--- Source material Enclosed Below ---
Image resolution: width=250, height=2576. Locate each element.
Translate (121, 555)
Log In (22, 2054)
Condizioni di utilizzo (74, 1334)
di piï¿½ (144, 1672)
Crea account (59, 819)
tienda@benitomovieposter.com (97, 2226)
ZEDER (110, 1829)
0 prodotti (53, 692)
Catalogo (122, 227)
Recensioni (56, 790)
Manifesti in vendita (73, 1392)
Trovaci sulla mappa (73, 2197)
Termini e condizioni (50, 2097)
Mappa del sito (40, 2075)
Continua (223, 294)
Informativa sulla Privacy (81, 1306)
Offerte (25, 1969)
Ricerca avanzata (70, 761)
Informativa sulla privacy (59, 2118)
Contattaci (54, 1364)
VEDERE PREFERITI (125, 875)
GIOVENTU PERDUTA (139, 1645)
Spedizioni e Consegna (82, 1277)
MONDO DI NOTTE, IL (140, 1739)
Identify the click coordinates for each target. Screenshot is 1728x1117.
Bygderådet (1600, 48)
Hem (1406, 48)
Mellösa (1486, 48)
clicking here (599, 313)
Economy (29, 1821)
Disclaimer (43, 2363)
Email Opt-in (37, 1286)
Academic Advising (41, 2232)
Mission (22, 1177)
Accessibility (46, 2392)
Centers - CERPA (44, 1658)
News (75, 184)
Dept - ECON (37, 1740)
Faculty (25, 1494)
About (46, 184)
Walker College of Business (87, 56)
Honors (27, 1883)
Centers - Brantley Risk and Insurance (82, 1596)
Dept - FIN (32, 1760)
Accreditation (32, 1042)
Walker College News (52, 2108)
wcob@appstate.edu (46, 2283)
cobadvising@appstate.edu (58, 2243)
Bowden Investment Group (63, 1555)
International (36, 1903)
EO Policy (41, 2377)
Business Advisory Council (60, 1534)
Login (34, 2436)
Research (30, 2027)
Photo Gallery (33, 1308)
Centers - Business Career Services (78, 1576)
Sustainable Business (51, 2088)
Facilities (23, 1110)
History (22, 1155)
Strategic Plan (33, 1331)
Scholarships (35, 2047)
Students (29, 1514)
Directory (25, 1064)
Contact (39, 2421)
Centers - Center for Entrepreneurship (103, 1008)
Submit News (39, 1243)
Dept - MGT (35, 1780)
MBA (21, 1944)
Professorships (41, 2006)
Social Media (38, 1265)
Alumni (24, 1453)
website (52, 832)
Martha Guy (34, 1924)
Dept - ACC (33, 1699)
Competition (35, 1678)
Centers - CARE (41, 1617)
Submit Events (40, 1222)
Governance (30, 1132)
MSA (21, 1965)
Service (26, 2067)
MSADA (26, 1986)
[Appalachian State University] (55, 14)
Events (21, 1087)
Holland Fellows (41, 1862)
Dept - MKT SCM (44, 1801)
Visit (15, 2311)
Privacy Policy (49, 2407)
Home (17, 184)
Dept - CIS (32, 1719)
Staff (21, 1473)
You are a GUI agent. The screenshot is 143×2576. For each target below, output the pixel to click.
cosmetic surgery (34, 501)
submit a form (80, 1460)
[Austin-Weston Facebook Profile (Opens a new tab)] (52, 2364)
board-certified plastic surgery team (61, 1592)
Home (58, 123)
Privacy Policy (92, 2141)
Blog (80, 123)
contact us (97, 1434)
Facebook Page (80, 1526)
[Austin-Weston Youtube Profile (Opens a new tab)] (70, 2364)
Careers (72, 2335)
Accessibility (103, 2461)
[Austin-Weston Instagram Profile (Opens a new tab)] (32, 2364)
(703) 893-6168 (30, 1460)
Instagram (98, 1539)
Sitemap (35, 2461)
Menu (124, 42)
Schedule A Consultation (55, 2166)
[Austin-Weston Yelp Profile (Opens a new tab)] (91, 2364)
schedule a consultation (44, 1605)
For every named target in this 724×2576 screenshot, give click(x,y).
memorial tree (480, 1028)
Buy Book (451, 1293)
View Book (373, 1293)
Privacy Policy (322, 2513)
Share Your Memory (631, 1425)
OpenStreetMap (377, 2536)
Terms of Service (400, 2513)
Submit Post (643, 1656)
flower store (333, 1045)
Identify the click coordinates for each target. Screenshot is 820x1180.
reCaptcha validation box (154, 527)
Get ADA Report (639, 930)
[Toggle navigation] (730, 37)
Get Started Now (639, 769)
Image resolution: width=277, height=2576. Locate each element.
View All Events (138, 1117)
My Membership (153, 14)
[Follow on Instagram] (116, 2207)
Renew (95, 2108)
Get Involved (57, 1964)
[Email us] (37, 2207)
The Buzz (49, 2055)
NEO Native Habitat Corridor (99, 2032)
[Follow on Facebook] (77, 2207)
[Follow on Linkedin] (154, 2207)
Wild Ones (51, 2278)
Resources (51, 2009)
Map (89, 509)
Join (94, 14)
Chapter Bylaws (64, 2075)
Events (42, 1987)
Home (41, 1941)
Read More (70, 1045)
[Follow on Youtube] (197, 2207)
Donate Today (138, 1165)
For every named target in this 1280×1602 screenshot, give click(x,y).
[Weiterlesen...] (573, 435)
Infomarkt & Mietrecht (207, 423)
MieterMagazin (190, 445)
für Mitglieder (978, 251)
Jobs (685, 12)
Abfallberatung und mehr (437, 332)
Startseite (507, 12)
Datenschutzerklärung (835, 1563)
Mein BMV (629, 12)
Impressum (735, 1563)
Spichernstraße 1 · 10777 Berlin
--- End of Enclosed Source material ---
__Aim of the exercise__
Only the lines above starting at the line that holds "Faculty (25, 1494)" and ending at the line that holds "International (36, 1903)" are to be repeated, exactly and in full.

__Response box__
Faculty (25, 1494)
About (46, 184)
Walker College of Business (87, 56)
Honors (27, 1883)
Centers - Brantley Risk and Insurance (82, 1596)
Dept - FIN (32, 1760)
Accreditation (32, 1042)
Walker College News (52, 2108)
wcob@appstate.edu (46, 2283)
cobadvising@appstate.edu (58, 2243)
Bowden Investment Group (63, 1555)
International (36, 1903)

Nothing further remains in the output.